## [TESTO ESTRATTO]
★ ★ ★ ★

(Foto Alessandro Berselli)

 

“Segni dei tempi, segni di speranza”: a chiusura del Sinodo e in vista del Giubileo 2025, mons. Perego presenta la sua nuova Lettera Pastorale. Pace, vita, cura e accoglienza i temi

«La speranza non delude perché offre la certezza dell’amore di Dio, che ci accompagna ogni giorno della nostra vita»: si conclude con questa frase la Lettera Pastorale 2024-2025 del nostro Arcivescovo mons. Gian Carlo Perego, dal titolo “Segni dei tempi, segni di speranza”.

Lettera che verrà presentata in Diocesi in due incontri pubblici: il primo, il 24 ottobre alle 20.30 inSeminario a Ferrara; il secondo, la sera successiva, stessa ora, nell’Oratorio di Codigoro.

«Il prossimo Anno Pastorale – scrive mons. Perego nel testo – sarà particolarmente ricco di fede, di carità e di speranza, perché cade tra la fine del Sinodo della Chiesa Universale, del cammino sinodale delle Chiese in Italia (…) e l’inizio del Giubileo, domenica 29 dicembre 2024, che si concluderà il 28 Dicembre 2025».

La Pentecoste (At 2,1-13) è l’icona biblica che ci guiderà in questo anno. Che cosa ci insegna la Pentecoste? Innanzitutto «chiede una comunità, chiede un luogo, la Chiesa. Noi troppe volte sottovalutiamo l’importanza del luogo, della Chiesa nella nostra esperienza di fede. In realtà il luogo, la Chiesa permette l’incontro, l’ascolto, il silenzio, la preghiera personale e comune, la celebrazione dei sacramenti: la Chiesa è il segno di un’appartenenza, di una comunità di riferimento.

Nell’Unità Pastorale non è più una sola Chiesa, ma più Chiese; il segno dell’appartenenza alla comunità, ma anche di una storia della comunità. Non è un caso che i regimi distruggano le chiese – ricordate l’Albania – o non permettono la loro costruzione – pensiamo alla Cina, ma anche ai Paesi guidati da fondamentalismi religiosi». 

La Pentecoste ci insegna – o ricorda – anche che lo Spirito «è imprevedibile, come diventa imprevedibile» chi ne è avvolto. Ma la presenza di Dio è anche rappresentata dal fuoco «che non brucia, ma scalda il cuore e la mente, come luce svela ciò che è nascosto, infonde passione e coraggio, così da parlare di fronte a tutti», perché «l’annuncio del Vangelo non esclude nessuno».

★ ★ ★ ★

## [DATI]
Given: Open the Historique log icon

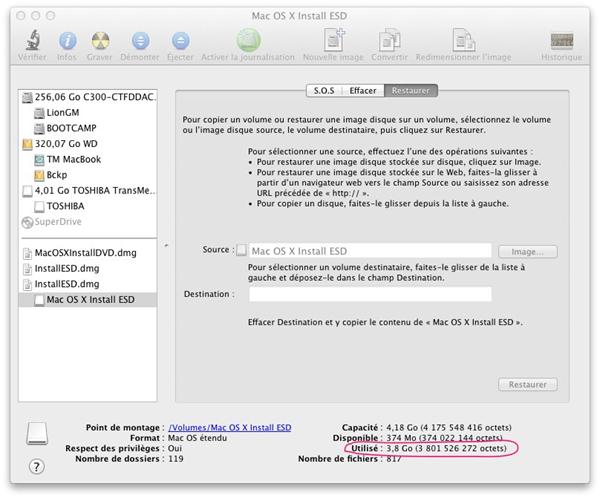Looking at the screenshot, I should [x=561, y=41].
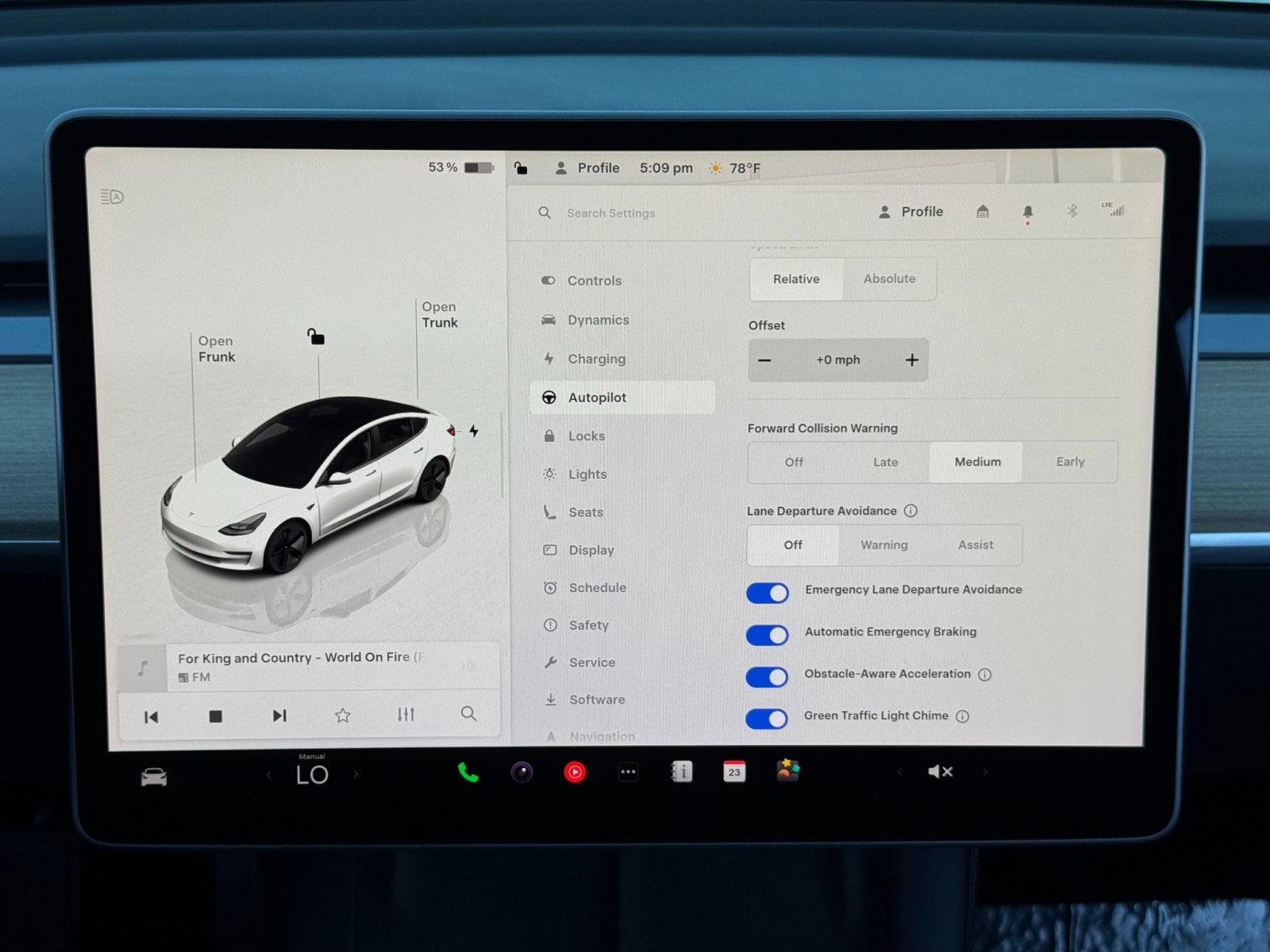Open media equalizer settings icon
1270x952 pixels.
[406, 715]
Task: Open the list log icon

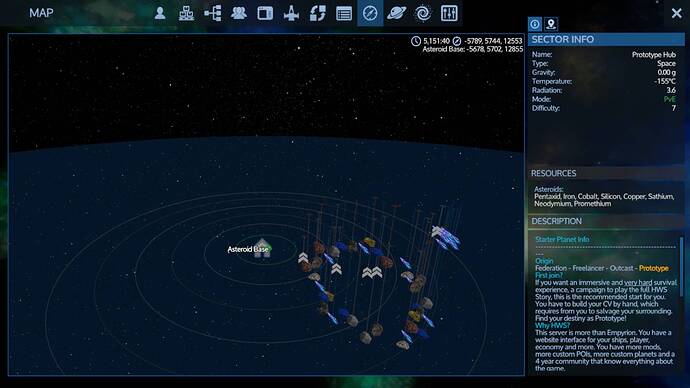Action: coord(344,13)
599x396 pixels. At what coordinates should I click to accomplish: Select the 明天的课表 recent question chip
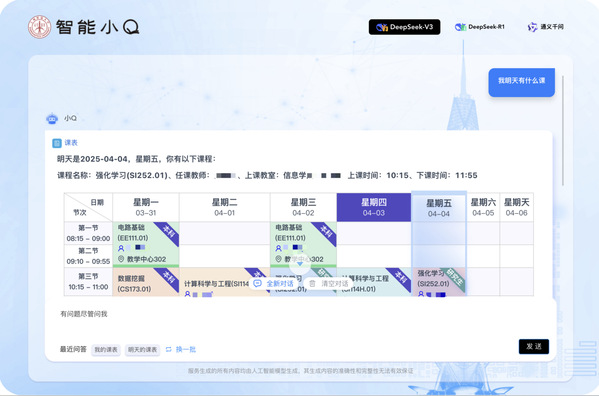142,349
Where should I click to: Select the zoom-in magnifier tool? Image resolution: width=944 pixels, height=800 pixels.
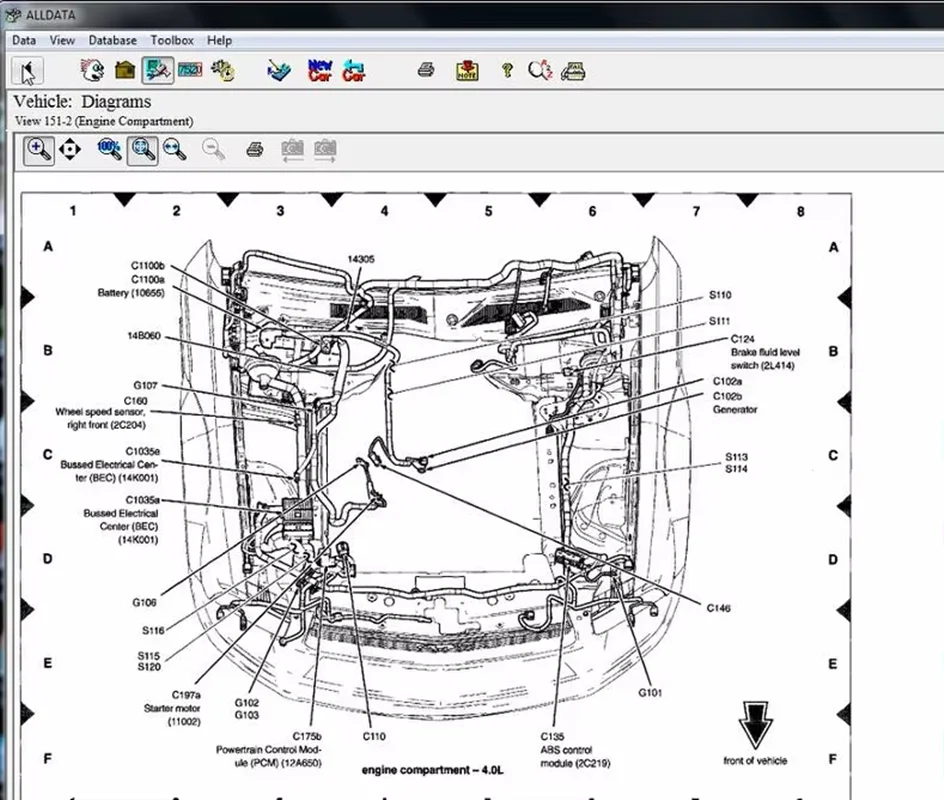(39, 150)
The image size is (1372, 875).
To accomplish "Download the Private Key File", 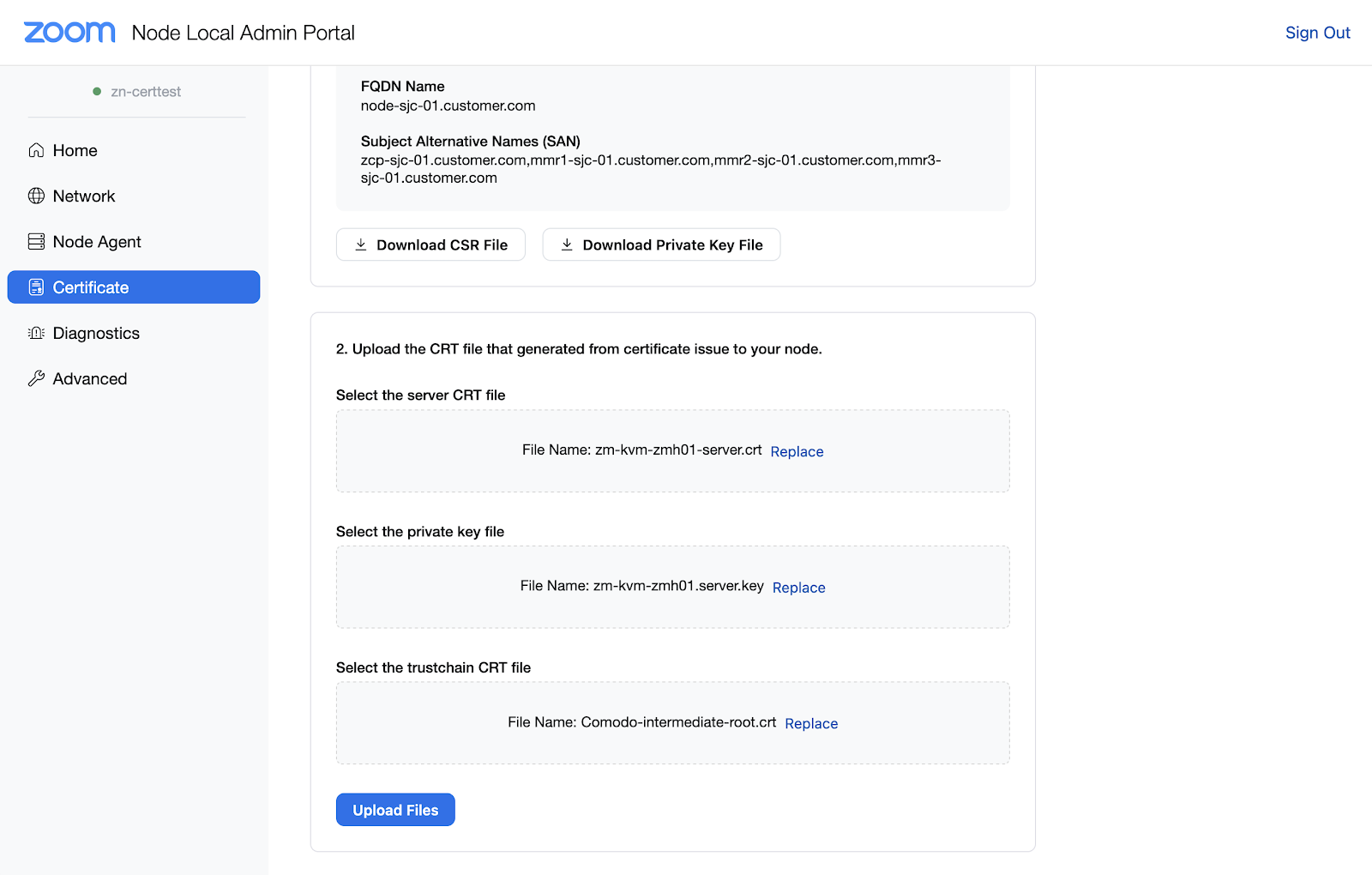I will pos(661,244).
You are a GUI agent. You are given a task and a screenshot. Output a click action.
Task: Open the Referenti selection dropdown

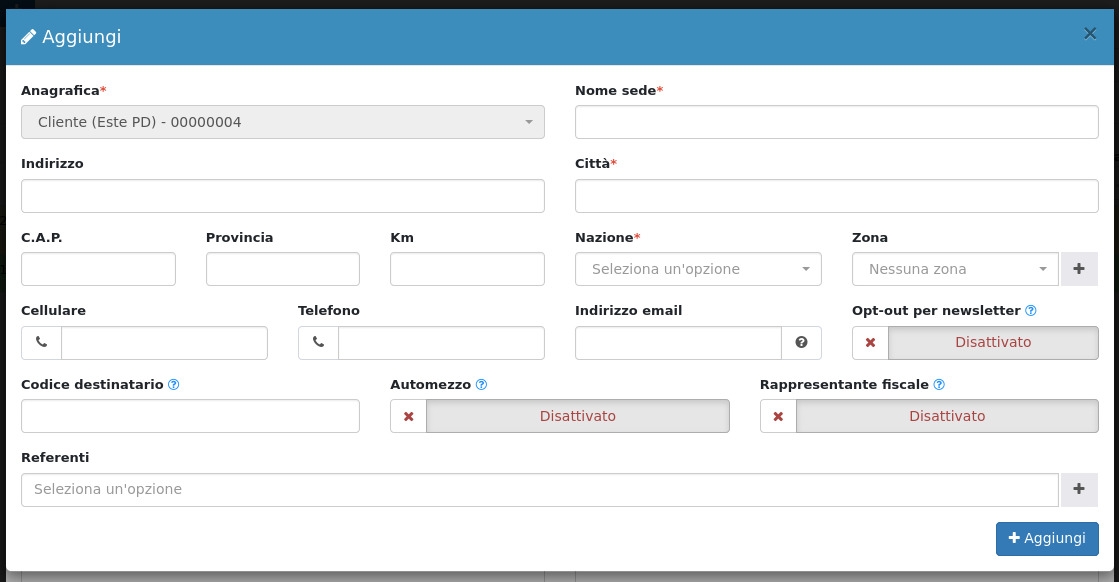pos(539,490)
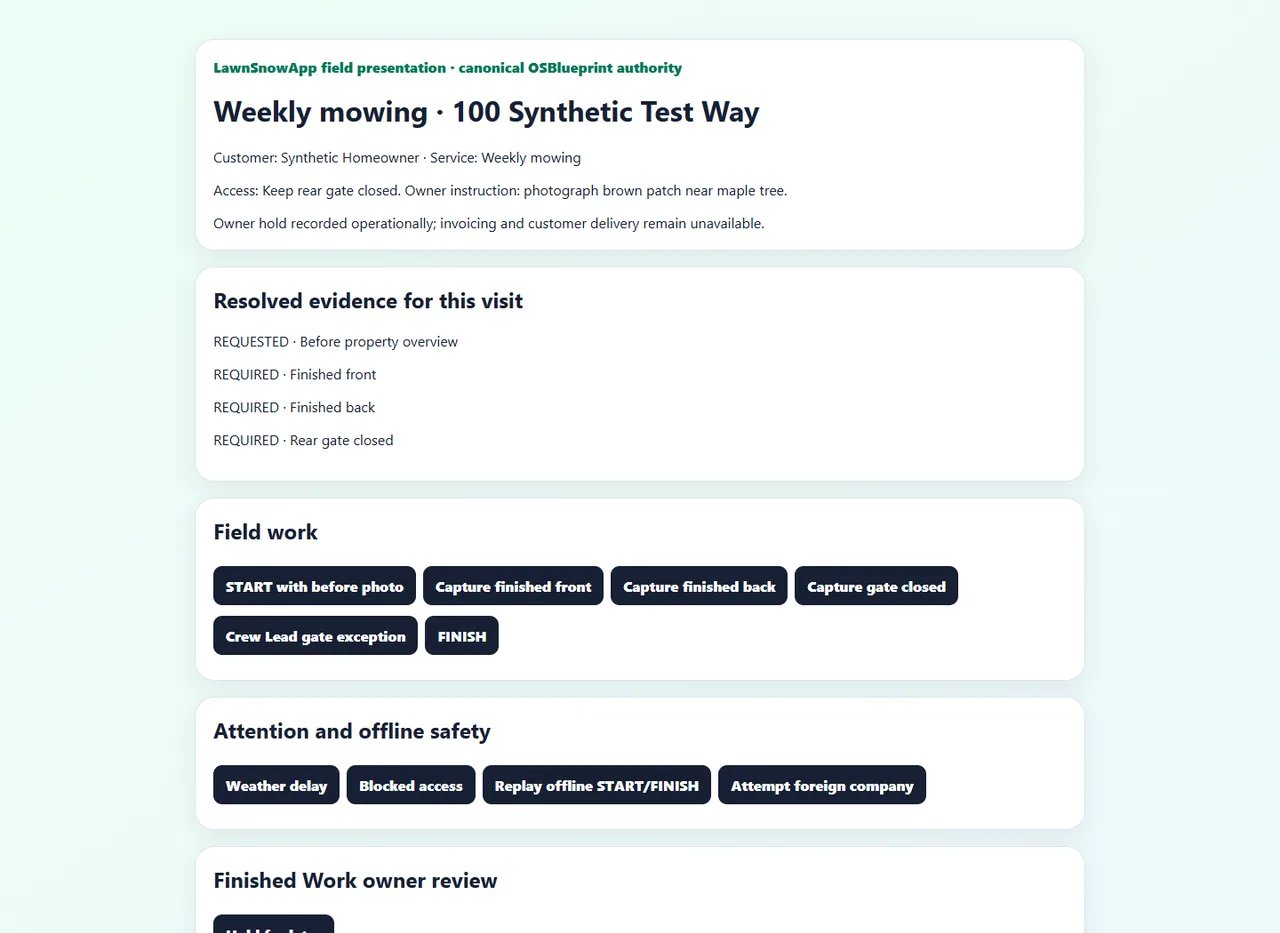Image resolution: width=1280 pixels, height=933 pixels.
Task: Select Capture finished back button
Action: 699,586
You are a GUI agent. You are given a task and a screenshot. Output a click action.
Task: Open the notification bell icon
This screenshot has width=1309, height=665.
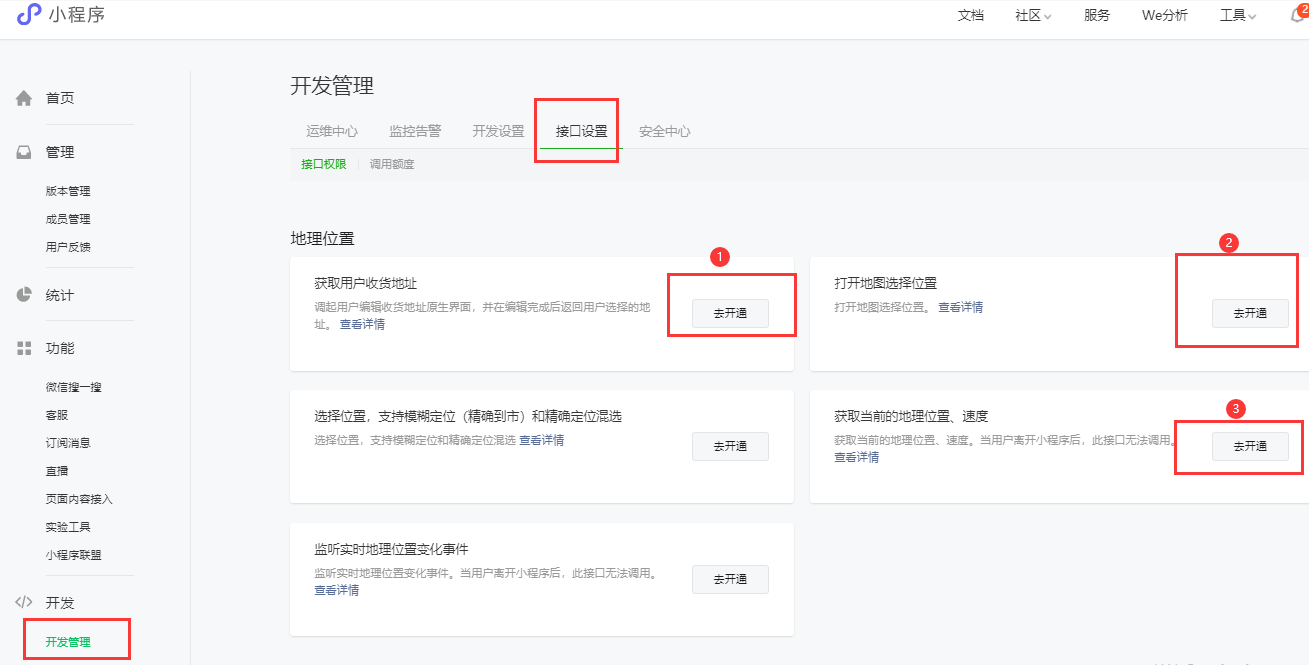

★ ★ ★ ★

## [DESCRIZIONE DEL COMPITO]
Riporti testualmente il tratto del testo sulla Lettera Pastorale compreso tra «Lettera che verrà» e «nell’Oratorio di Codigoro.».

## [RISULTATO DELL'ESERCIZIO]
Lettera che verrà presentata in Diocesi in due incontri pubblici: il primo, il 24 ottobre alle 20.30 inSeminario a Ferrara; il secondo, la sera successiva, stessa ora, nell’Oratorio di Codigoro.